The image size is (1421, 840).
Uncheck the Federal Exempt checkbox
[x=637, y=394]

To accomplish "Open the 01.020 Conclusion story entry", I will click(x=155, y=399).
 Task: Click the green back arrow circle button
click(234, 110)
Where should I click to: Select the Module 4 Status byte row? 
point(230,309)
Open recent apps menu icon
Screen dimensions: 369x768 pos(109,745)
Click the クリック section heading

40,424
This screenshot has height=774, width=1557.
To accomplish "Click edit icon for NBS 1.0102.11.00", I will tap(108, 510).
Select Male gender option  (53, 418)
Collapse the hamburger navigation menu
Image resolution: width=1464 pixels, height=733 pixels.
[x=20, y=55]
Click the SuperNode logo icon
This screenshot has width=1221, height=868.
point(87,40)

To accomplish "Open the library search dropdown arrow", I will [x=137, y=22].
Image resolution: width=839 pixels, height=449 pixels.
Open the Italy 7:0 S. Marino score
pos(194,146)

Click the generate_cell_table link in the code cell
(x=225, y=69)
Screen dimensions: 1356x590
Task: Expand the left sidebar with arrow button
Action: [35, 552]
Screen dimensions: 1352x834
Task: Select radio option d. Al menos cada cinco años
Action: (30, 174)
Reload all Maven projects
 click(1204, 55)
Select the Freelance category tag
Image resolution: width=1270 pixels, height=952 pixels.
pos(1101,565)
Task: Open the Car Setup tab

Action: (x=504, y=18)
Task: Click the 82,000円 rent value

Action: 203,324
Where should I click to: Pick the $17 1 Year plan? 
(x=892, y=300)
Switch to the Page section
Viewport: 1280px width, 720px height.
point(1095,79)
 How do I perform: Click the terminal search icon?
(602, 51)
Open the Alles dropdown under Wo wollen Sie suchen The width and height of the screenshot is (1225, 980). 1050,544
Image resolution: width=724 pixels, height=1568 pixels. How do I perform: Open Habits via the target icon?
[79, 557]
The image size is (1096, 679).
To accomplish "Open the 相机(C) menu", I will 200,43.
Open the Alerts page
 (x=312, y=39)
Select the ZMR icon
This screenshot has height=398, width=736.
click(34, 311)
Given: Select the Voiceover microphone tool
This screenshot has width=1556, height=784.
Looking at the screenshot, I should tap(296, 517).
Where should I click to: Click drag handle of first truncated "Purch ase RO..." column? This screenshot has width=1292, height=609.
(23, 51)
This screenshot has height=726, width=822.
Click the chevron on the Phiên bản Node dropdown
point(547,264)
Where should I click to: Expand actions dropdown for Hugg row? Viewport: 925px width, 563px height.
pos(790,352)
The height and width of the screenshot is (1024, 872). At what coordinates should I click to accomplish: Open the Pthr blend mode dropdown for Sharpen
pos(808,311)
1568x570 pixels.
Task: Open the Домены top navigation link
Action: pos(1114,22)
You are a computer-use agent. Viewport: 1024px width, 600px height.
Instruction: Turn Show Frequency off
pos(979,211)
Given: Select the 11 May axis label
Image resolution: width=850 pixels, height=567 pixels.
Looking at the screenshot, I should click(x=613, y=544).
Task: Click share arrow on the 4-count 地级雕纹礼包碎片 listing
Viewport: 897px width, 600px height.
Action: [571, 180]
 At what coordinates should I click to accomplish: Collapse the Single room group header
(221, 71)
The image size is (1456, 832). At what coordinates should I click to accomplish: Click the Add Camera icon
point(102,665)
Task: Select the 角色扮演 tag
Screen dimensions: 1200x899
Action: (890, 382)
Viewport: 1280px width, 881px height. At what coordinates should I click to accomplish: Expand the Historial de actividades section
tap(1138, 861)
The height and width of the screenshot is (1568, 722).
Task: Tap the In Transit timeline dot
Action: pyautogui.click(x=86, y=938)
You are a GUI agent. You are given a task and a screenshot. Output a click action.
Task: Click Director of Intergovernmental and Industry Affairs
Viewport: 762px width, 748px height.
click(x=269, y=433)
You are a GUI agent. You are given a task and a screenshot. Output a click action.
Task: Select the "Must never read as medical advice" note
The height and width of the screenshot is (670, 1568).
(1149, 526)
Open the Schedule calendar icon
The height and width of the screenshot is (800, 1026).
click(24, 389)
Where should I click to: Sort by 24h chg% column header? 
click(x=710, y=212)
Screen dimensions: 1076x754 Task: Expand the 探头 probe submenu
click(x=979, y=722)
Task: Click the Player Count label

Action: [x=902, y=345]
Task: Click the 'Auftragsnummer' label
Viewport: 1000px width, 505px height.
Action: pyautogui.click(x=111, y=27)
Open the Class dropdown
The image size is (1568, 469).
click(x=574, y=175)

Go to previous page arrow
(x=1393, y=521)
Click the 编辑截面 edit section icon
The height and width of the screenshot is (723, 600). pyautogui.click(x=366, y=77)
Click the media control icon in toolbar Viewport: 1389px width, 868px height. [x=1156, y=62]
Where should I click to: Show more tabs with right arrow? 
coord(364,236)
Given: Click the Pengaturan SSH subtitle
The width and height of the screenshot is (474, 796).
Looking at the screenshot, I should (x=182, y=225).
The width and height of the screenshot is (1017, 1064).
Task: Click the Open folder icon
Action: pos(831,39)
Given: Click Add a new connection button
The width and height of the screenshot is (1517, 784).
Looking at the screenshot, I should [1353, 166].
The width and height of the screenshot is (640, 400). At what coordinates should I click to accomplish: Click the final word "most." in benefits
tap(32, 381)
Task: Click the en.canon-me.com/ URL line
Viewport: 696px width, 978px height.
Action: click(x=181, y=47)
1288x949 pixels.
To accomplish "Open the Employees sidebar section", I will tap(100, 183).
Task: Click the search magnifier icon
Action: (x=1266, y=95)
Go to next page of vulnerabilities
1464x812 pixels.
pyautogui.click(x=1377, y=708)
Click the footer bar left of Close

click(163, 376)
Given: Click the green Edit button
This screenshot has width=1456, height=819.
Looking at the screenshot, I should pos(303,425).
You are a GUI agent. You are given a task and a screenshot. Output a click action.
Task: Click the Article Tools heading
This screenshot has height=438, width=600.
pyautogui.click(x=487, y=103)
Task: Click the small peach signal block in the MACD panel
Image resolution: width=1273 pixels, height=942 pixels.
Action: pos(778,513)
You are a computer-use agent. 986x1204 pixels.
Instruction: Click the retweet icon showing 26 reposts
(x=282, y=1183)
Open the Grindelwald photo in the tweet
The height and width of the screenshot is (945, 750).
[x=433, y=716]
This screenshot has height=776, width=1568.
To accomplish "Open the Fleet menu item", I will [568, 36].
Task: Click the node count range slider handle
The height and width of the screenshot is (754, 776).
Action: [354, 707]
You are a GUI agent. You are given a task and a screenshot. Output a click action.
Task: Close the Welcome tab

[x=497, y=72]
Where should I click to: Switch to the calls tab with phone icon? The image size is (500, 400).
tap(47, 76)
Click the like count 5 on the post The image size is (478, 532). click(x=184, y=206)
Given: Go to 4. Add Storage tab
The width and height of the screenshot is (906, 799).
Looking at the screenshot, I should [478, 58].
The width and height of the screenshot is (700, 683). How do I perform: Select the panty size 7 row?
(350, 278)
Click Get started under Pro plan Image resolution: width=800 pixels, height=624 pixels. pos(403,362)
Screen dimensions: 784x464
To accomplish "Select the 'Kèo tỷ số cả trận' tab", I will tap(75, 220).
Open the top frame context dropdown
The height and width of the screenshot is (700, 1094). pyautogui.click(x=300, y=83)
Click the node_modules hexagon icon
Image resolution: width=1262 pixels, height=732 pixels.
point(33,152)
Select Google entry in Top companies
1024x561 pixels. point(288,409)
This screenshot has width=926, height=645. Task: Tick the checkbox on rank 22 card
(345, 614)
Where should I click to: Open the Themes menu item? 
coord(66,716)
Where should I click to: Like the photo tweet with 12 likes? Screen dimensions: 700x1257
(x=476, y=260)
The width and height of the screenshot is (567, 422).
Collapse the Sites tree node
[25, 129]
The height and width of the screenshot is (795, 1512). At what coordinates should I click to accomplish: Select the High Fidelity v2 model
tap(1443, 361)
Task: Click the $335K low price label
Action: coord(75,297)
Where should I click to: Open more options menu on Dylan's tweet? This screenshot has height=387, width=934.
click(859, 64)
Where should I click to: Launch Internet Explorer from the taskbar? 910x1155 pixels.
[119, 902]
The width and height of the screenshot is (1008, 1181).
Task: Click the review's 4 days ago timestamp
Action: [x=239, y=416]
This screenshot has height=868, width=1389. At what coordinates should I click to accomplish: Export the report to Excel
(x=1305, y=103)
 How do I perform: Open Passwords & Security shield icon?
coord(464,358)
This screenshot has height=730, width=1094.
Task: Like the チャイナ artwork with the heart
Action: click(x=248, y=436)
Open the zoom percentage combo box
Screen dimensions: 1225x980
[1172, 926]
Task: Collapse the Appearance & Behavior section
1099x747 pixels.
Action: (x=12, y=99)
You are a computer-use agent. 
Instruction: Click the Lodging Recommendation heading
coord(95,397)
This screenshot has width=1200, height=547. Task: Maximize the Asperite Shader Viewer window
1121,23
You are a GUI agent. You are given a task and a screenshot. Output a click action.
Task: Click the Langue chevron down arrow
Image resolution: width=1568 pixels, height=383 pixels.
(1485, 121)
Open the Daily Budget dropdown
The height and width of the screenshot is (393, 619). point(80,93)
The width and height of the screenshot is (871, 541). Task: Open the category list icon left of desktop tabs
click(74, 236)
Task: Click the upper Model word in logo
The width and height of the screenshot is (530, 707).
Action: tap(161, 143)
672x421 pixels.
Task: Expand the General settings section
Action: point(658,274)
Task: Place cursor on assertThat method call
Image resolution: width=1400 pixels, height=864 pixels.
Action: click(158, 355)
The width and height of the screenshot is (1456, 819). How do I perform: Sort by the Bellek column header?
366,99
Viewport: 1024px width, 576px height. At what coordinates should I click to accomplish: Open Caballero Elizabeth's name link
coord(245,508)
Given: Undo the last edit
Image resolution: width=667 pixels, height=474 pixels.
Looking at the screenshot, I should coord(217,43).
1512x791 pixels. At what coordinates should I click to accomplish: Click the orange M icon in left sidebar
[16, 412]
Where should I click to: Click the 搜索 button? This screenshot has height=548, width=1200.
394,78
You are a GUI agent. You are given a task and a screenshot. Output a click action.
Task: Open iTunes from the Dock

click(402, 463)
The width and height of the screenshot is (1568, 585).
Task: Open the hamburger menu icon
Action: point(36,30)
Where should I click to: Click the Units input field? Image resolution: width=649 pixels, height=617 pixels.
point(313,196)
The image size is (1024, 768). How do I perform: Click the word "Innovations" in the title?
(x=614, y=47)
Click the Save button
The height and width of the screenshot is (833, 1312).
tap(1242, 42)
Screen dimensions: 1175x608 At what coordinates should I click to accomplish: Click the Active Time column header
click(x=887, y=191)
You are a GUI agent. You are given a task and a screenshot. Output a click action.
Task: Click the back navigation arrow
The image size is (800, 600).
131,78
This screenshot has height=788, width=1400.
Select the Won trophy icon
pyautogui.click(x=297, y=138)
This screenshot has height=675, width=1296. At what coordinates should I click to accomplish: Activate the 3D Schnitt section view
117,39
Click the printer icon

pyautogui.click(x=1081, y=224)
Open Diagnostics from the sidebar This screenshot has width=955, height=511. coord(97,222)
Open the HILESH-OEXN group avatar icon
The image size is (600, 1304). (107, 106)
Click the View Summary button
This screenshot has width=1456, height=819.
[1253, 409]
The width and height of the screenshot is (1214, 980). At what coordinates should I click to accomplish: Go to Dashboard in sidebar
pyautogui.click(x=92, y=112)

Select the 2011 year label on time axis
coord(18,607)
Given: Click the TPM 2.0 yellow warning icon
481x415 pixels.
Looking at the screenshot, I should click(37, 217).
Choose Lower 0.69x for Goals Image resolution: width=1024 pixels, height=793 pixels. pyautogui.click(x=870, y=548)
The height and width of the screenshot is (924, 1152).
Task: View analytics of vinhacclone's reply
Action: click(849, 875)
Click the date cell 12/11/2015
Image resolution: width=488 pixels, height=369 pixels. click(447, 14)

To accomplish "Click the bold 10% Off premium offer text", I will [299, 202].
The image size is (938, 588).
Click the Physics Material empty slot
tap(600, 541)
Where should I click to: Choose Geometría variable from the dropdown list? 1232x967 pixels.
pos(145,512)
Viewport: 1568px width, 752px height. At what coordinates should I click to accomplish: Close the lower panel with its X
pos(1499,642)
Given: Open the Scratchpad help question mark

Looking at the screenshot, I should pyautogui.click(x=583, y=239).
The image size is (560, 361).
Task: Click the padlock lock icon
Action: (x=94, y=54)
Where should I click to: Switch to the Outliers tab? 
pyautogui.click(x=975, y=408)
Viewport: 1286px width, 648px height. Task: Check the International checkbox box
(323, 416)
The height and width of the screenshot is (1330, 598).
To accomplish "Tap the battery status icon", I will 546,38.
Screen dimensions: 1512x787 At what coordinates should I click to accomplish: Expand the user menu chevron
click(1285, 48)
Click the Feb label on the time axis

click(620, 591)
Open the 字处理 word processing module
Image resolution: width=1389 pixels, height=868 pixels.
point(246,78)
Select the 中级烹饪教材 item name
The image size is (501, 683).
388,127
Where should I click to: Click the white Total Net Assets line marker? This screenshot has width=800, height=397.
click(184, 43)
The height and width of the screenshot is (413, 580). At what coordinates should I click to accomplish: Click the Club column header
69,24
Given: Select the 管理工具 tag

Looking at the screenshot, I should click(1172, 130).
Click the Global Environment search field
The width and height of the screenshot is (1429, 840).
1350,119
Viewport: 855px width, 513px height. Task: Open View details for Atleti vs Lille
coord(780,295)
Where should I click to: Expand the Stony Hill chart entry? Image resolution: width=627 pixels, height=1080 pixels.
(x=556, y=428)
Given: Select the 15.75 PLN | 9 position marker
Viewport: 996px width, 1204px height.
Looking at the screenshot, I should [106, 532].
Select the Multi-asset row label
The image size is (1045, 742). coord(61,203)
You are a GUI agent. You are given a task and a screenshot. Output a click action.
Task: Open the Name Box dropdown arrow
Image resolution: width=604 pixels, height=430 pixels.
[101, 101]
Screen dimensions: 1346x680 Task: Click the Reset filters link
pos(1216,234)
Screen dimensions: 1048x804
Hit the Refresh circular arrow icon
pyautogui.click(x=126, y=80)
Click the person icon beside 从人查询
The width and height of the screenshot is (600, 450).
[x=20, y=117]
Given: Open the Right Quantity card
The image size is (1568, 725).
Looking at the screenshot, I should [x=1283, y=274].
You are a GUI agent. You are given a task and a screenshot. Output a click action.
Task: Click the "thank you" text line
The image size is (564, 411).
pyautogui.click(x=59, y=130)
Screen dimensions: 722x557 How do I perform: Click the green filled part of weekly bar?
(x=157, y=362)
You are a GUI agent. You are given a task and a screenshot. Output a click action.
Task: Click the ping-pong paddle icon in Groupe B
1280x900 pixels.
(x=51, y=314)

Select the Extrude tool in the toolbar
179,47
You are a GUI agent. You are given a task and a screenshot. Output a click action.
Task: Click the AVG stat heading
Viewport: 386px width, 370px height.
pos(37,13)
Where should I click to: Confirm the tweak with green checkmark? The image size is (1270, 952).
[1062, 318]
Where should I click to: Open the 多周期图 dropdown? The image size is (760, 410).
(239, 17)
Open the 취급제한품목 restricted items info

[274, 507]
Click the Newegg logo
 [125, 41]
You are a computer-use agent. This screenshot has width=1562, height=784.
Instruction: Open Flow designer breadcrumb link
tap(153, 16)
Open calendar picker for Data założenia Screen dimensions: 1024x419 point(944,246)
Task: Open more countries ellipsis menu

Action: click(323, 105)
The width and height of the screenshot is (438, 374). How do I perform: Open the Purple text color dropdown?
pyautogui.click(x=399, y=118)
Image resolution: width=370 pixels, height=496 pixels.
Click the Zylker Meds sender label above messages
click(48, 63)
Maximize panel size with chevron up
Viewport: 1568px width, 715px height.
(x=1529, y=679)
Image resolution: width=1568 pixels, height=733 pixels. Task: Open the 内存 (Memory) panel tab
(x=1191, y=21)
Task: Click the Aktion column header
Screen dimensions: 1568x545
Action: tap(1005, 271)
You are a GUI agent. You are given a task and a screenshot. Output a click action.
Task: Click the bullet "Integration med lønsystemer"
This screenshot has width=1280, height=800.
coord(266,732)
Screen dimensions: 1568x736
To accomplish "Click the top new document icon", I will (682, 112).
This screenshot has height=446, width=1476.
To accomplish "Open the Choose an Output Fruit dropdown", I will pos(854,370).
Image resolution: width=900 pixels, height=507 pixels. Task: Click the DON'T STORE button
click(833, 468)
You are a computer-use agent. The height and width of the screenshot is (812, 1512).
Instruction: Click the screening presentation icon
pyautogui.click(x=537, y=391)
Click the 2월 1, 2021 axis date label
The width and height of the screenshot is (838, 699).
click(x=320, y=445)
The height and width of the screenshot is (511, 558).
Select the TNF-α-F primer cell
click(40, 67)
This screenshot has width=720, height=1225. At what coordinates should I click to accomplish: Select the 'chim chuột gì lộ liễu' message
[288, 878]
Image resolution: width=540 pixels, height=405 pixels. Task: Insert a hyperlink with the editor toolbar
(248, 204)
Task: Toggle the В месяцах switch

━━━━━━━━━━━━━━━━

Reproduce the entries in the stretch from the line containing "This screenshot has height=776, width=1568." through the line containing "click(859, 64)", substituting "Where do I click to" for each occurrence of "Where should I click to" and leaving all else unchanged.

This screenshot has height=776, width=1568.
To accomplish "Open the Fleet menu item", I will [568, 36].
Task: Click the node count range slider handle
The height and width of the screenshot is (754, 776).
Action: [354, 707]
You are a GUI agent. You are given a task and a screenshot. Output a click action.
Task: Close the Welcome tab

[x=497, y=72]
Where do I click to: Switch to the calls tab with phone icon? The image size is (500, 400).
tap(47, 76)
Click the like count 5 on the post The image size is (478, 532). click(x=184, y=206)
Given: Go to 4. Add Storage tab
The width and height of the screenshot is (906, 799).
Looking at the screenshot, I should [478, 58].
The width and height of the screenshot is (700, 683). How do I perform: Select the panty size 7 row?
(350, 278)
Click Get started under Pro plan Image resolution: width=800 pixels, height=624 pixels. pos(403,362)
Screen dimensions: 784x464
To accomplish "Select the 'Kèo tỷ số cả trận' tab", I will tap(75, 220).
Open the top frame context dropdown
The height and width of the screenshot is (700, 1094). pyautogui.click(x=300, y=83)
Click the node_modules hexagon icon
Image resolution: width=1262 pixels, height=732 pixels.
point(33,152)
Select Google entry in Top companies
1024x561 pixels. point(288,409)
This screenshot has width=926, height=645. Task: Tick the checkbox on rank 22 card
(345, 614)
Where do I click to: Open the Themes menu item? 
coord(66,716)
Where do I click to: Like the photo tweet with 12 likes? Screen dimensions: 700x1257
(x=476, y=260)
The width and height of the screenshot is (567, 422).
Collapse the Sites tree node
[25, 129]
The height and width of the screenshot is (795, 1512). At what coordinates should I click to accomplish: Select the High Fidelity v2 model
tap(1443, 361)
Task: Click the $335K low price label
Action: coord(75,297)
Where do I click to: Open more options menu on Dylan's tweet? This screenshot has height=387, width=934.
click(859, 64)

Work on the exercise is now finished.